A review by an independent global network showed that rapid antigen tests are better at correctly identifying COVID-19 cases in people with symptoms than in people without symptoms.
The updated systematic review from Cochrane, an independent global network, together with leading experts from the University of Birmingham (Birmingham, UK), evaluated rapid tests for the detection of SARS-CoV-2 (COVID-19) infection. . The review showed that there are large differences in the accuracy of the different test brands, with very few meeting the minimum acceptable performance standards of the World Health Organization (WHO).
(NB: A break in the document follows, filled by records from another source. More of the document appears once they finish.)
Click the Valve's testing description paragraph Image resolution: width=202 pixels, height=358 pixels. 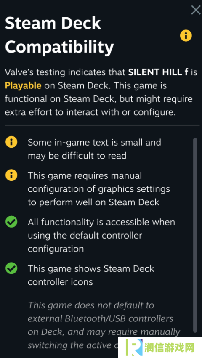(101, 92)
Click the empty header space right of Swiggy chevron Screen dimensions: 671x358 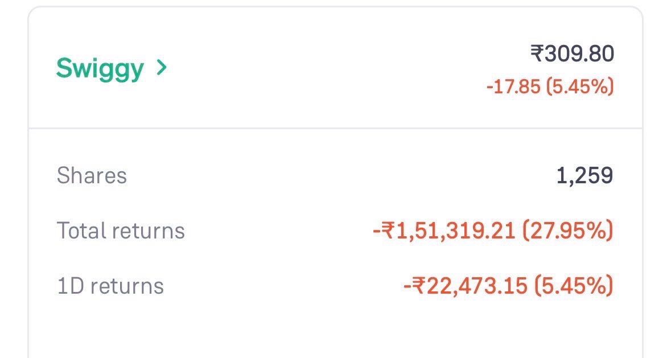click(x=341, y=69)
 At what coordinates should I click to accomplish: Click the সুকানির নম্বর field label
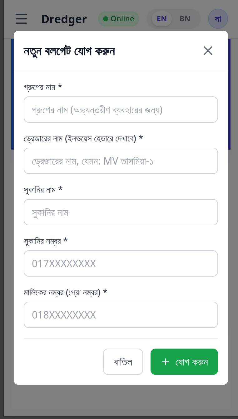[x=43, y=241]
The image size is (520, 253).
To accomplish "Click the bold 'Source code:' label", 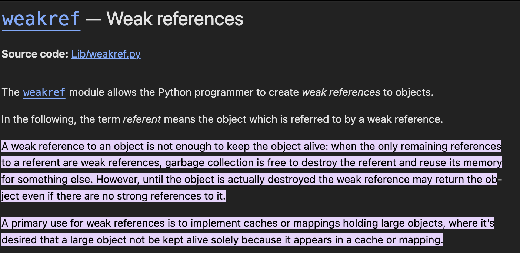I will coord(35,54).
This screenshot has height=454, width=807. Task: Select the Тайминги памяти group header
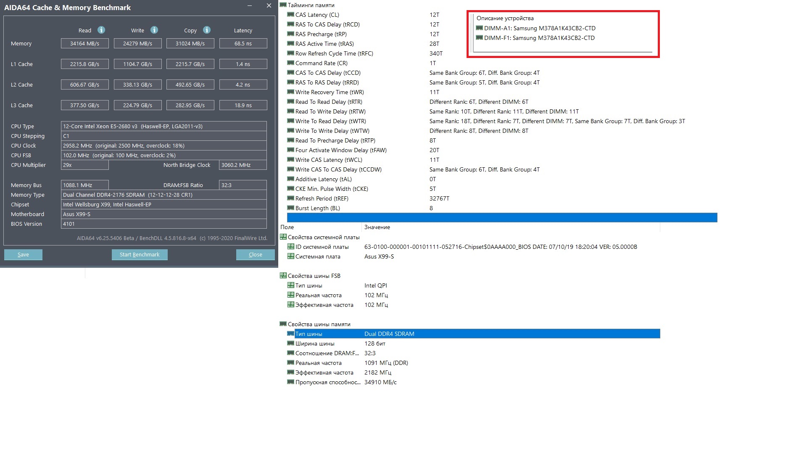tap(311, 5)
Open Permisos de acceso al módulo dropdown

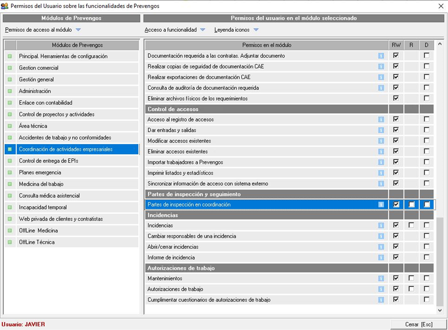78,30
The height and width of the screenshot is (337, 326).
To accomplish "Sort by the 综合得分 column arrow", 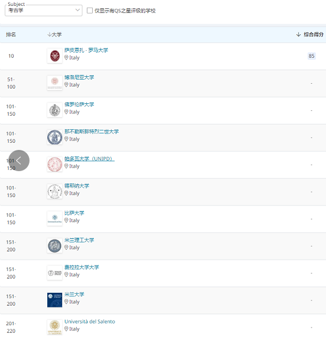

Tests have been developed to diagnose COVID-19 that can provide results “while you wait.” Two types of rapid “point of care” tests are available, both using nose or throat swabs. Antigen tests identify proteins in the virus and come in disposable plastic cassettes similar to pregnancy tests, with results available in 30 minutes. Molecular tests detect the genetic material of the virus using desktop analyzers or small handheld devices, the results of which are usually available in 30 minutes to two hours. The Cochrane researchers wanted to know how accurate the tests were for determining infection in people with symptoms and in people without symptoms. They identified and summarized studies that measured the accuracy of any point-of-care test used in hospitals or the community compared to the accepted standard laboratory test, RT-PCR, in detecting current SARS-CoV-2 infection.
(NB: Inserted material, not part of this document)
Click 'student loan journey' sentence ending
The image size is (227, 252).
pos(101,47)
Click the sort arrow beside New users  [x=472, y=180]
The first version of this review included 22 studies and was published in August 2020. The updated review now includes evidence from 64 studies. Most of the studies included in the review were from Europe and the USA and assessed the accuracy of rapid antigen tests. Only three studies were conducted exclusively in people without symptoms: two in people who were contacts of confirmed cases and one included staff screening. More than half of the antigen testing studies included samples from people being tested in the community, for example, in testing centers, emergency departments, or as part of contact tracing or outbreak investigations. The molecular testing studies were conducted primarily in laboratories and not in the community where the tests were intended to be used.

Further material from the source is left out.